(Data for this task Opens)
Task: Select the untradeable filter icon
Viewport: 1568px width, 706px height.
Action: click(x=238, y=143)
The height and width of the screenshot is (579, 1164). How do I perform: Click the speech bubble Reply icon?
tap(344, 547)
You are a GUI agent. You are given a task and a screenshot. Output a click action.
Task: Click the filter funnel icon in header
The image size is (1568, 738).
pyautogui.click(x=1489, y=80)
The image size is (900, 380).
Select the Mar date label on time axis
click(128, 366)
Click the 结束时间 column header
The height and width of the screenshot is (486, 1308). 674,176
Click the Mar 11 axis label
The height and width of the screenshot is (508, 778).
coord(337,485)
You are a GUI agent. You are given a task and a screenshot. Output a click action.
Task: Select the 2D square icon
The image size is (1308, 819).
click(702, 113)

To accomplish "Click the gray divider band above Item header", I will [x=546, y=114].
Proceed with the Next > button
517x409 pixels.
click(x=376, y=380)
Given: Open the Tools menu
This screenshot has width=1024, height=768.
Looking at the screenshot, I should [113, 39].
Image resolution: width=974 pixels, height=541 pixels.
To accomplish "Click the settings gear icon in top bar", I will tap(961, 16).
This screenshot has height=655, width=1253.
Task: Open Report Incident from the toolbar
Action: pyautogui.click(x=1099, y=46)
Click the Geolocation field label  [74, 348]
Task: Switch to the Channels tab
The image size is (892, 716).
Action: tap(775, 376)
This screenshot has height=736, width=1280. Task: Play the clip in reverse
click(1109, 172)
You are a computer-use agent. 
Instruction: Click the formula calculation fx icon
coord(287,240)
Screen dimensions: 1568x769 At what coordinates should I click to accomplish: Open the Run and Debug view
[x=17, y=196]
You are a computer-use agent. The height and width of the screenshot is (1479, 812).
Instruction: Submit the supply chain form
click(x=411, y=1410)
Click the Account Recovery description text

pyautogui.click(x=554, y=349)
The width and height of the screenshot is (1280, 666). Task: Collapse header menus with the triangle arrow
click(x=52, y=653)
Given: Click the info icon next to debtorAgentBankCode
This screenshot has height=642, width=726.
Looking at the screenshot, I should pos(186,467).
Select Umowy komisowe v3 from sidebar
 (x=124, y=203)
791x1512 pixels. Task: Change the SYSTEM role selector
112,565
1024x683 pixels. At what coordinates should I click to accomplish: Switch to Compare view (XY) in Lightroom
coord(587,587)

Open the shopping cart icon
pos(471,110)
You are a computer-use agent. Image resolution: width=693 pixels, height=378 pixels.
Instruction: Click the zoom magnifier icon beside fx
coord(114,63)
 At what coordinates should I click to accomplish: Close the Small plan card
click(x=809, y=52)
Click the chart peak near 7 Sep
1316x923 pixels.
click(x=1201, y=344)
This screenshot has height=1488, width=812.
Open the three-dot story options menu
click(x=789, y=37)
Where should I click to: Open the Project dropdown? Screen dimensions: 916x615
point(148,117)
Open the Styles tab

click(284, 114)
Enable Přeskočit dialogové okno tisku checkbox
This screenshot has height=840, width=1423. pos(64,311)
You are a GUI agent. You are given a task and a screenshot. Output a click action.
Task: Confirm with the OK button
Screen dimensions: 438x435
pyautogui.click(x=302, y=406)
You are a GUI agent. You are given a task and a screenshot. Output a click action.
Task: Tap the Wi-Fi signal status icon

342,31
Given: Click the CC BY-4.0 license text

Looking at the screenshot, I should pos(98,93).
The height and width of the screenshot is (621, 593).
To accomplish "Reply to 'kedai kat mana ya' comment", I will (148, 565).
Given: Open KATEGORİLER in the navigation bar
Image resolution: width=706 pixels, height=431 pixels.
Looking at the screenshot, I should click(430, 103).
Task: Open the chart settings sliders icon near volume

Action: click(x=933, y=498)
(Data for this task Closes)
Each line in the data is to be written out precisely.

Exercise result >>
Task: Select the untradeable filter icon
Viewport: 1568px width, 706px height.
Action: click(x=238, y=143)
The height and width of the screenshot is (579, 1164). How do I perform: Click the speech bubble Reply icon?
tap(344, 547)
You are a GUI agent. You are given a task and a screenshot. Output a click action.
Task: Click the filter funnel icon in header
The image size is (1568, 738).
pyautogui.click(x=1489, y=80)
The image size is (900, 380).
Select the Mar date label on time axis
click(128, 366)
Click the 结束时间 column header
The height and width of the screenshot is (486, 1308). 674,176
Click the Mar 11 axis label
The height and width of the screenshot is (508, 778).
coord(337,485)
You are a GUI agent. You are given a task and a screenshot. Output a click action.
Task: Select the 2D square icon
The image size is (1308, 819).
click(702, 113)

To accomplish "Click the gray divider band above Item header", I will [x=546, y=114].
Proceed with the Next > button
517x409 pixels.
click(x=376, y=380)
Given: Open the Tools menu
This screenshot has width=1024, height=768.
Looking at the screenshot, I should [113, 39].
Image resolution: width=974 pixels, height=541 pixels.
To accomplish "Click the settings gear icon in top bar", I will tap(961, 16).
This screenshot has height=655, width=1253.
Task: Open Report Incident from the toolbar
Action: pyautogui.click(x=1099, y=46)
Click the Geolocation field label  [74, 348]
Task: Switch to the Channels tab
The image size is (892, 716).
Action: tap(775, 376)
This screenshot has height=736, width=1280. Task: Play the clip in reverse
click(1109, 172)
You are a computer-use agent. 
Instruction: Click the formula calculation fx icon
coord(287,240)
Screen dimensions: 1568x769 At what coordinates should I click to accomplish: Open the Run and Debug view
[x=17, y=196]
You are a computer-use agent. The height and width of the screenshot is (1479, 812).
Instruction: Submit the supply chain form
click(x=411, y=1410)
Click the Account Recovery description text

pyautogui.click(x=554, y=349)
The width and height of the screenshot is (1280, 666). Task: Collapse header menus with the triangle arrow
click(x=52, y=653)
Given: Click the info icon next to debtorAgentBankCode
This screenshot has height=642, width=726.
Looking at the screenshot, I should pos(186,467).
Select Umowy komisowe v3 from sidebar
 (x=124, y=203)
791x1512 pixels. Task: Change the SYSTEM role selector
112,565
1024x683 pixels. At what coordinates should I click to accomplish: Switch to Compare view (XY) in Lightroom
coord(587,587)

Open the shopping cart icon
pos(471,110)
You are a computer-use agent. Image resolution: width=693 pixels, height=378 pixels.
Instruction: Click the zoom magnifier icon beside fx
coord(114,63)
 At what coordinates should I click to accomplish: Close the Small plan card
click(x=809, y=52)
Click the chart peak near 7 Sep
1316x923 pixels.
click(x=1201, y=344)
This screenshot has height=1488, width=812.
Open the three-dot story options menu
click(x=789, y=37)
Where should I click to: Open the Project dropdown? Screen dimensions: 916x615
point(148,117)
Open the Styles tab

click(284, 114)
Enable Přeskočit dialogové okno tisku checkbox
This screenshot has height=840, width=1423. pos(64,311)
You are a GUI agent. You are given a task and a screenshot. Output a click action.
Task: Confirm with the OK button
Screen dimensions: 438x435
pyautogui.click(x=302, y=406)
You are a GUI agent. You are given a task and a screenshot. Output a click action.
Task: Tap the Wi-Fi signal status icon

342,31
Given: Click the CC BY-4.0 license text

Looking at the screenshot, I should pos(98,93).
The height and width of the screenshot is (621, 593).
To accomplish "Reply to 'kedai kat mana ya' comment", I will (148, 565).
Given: Open KATEGORİLER in the navigation bar
Image resolution: width=706 pixels, height=431 pixels.
Looking at the screenshot, I should click(430, 103).
Task: Open the chart settings sliders icon near volume

Action: click(x=933, y=498)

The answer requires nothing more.